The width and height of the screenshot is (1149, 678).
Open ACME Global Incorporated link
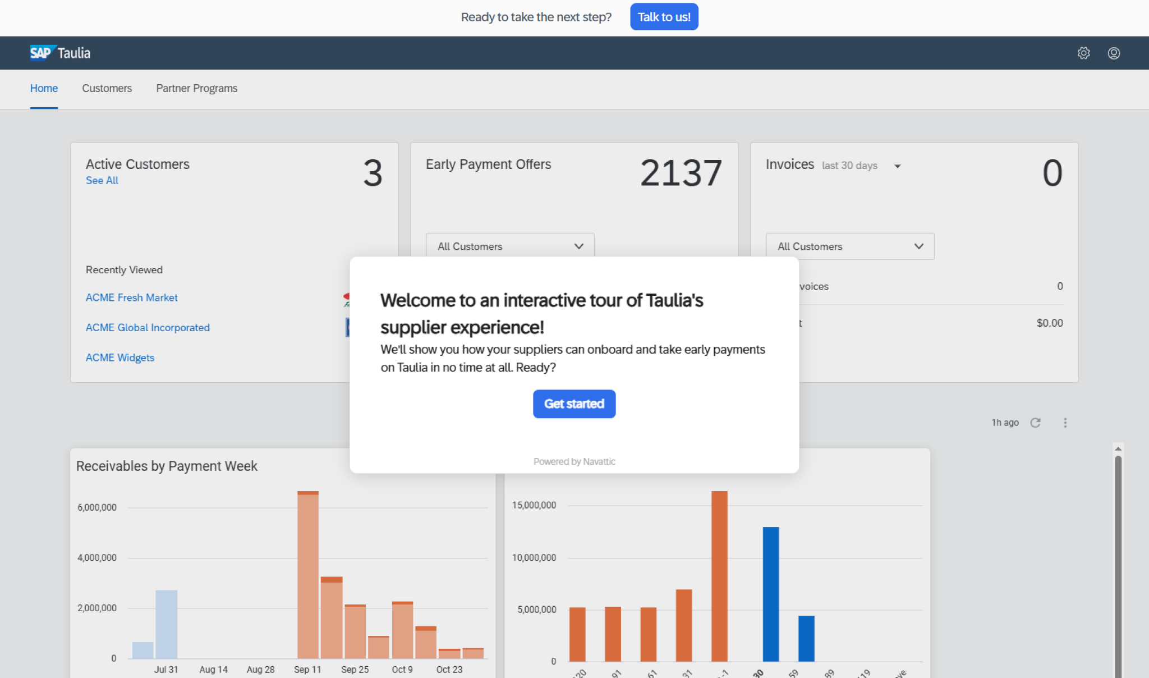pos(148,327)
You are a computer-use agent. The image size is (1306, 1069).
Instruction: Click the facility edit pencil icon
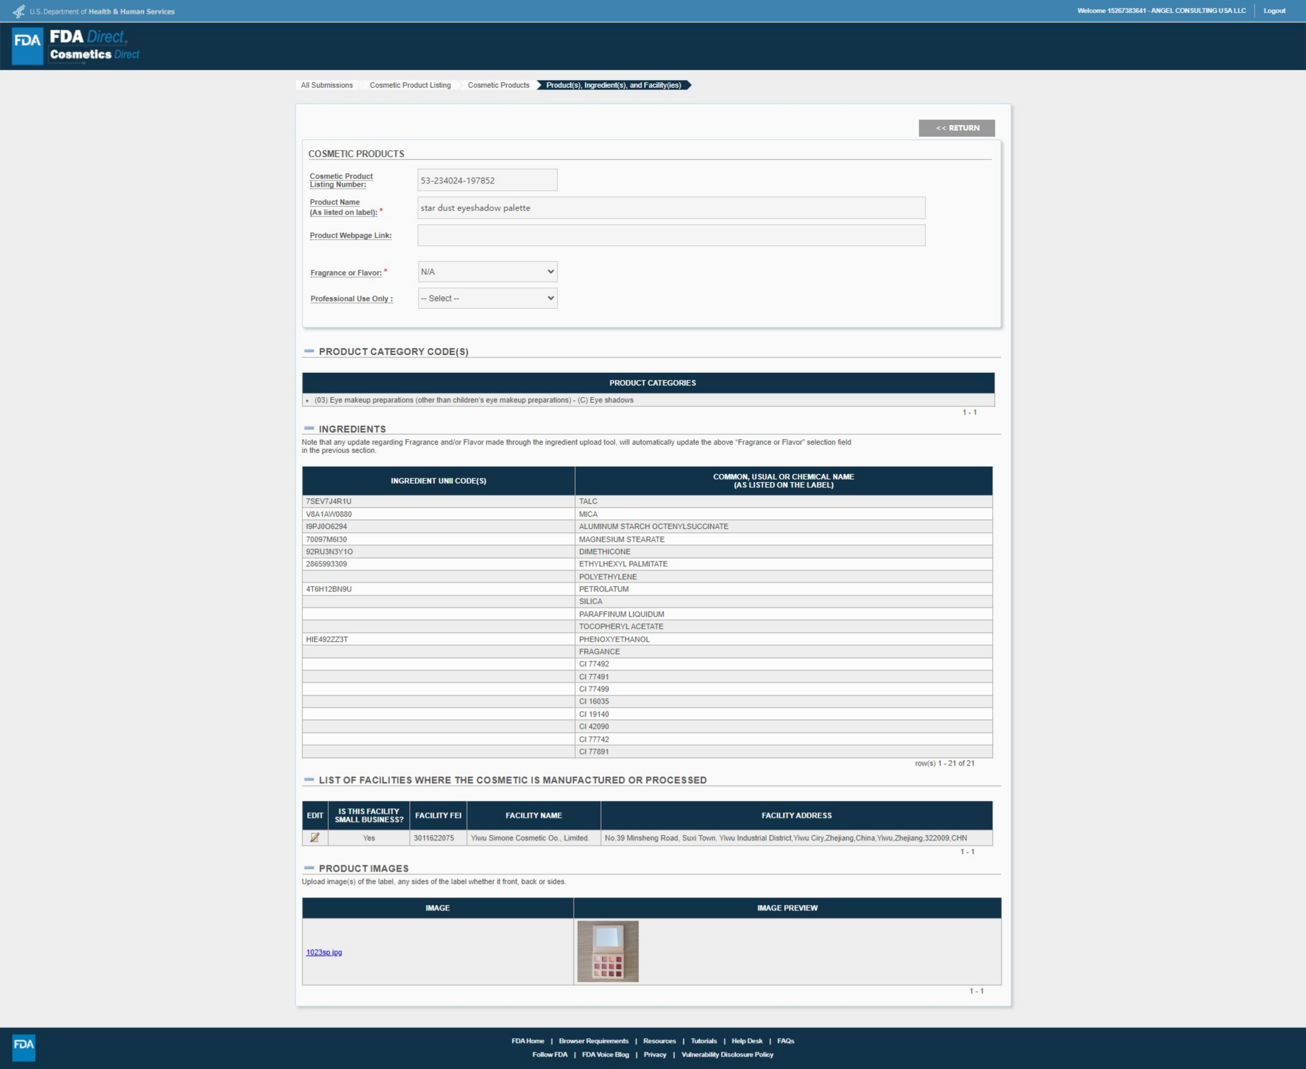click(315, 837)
........
--- TASK DESCRIPTION ---
Ignoring the pictures, write out word for word the lines from the line containing "Instruction: Click the" through the end of the material above.

--- SOLUTION FOR THIS EXERCISE ---
Instruction: Click the facility edit pencil icon
click(315, 837)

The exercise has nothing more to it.